Exactly the lines from the one holding "815/830系列美标蝶阀 (115, 1851)" to the end of the listing, both ends included, make up the expected answer.

*** Opening of Data under study ***

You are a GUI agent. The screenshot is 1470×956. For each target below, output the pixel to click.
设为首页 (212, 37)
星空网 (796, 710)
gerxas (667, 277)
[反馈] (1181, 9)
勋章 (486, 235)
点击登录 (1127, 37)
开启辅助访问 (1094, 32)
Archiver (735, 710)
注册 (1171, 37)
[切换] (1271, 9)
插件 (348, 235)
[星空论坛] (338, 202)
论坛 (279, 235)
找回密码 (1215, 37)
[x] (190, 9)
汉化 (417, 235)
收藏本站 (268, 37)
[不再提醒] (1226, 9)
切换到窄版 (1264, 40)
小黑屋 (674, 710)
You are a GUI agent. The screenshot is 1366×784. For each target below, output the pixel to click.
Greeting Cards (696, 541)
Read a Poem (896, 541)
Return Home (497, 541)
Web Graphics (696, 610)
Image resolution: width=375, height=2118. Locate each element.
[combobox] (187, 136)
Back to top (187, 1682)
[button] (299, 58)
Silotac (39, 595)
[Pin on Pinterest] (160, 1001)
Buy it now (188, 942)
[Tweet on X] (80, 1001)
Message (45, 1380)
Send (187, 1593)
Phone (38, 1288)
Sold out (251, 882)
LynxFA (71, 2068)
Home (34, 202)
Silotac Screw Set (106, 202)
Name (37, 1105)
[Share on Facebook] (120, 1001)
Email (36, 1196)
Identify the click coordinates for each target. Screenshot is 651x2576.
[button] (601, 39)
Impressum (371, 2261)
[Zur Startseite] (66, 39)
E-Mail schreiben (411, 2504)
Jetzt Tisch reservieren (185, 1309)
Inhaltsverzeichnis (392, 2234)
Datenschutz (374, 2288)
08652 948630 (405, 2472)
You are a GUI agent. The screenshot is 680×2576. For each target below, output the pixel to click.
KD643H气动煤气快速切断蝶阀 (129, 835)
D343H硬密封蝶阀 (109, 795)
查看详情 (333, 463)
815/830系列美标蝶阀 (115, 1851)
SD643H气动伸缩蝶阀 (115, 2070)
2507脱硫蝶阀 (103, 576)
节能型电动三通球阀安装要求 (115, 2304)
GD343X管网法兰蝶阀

*** Close of Data under study ***

§ **Response to the exercise**
815/830系列美标蝶阀 (115, 1851)
SD643H气动伸缩蝶阀 (115, 2070)
2507脱硫蝶阀 (103, 576)
节能型电动三通球阀安装要求 (115, 2304)
GD343X管网法兰蝶阀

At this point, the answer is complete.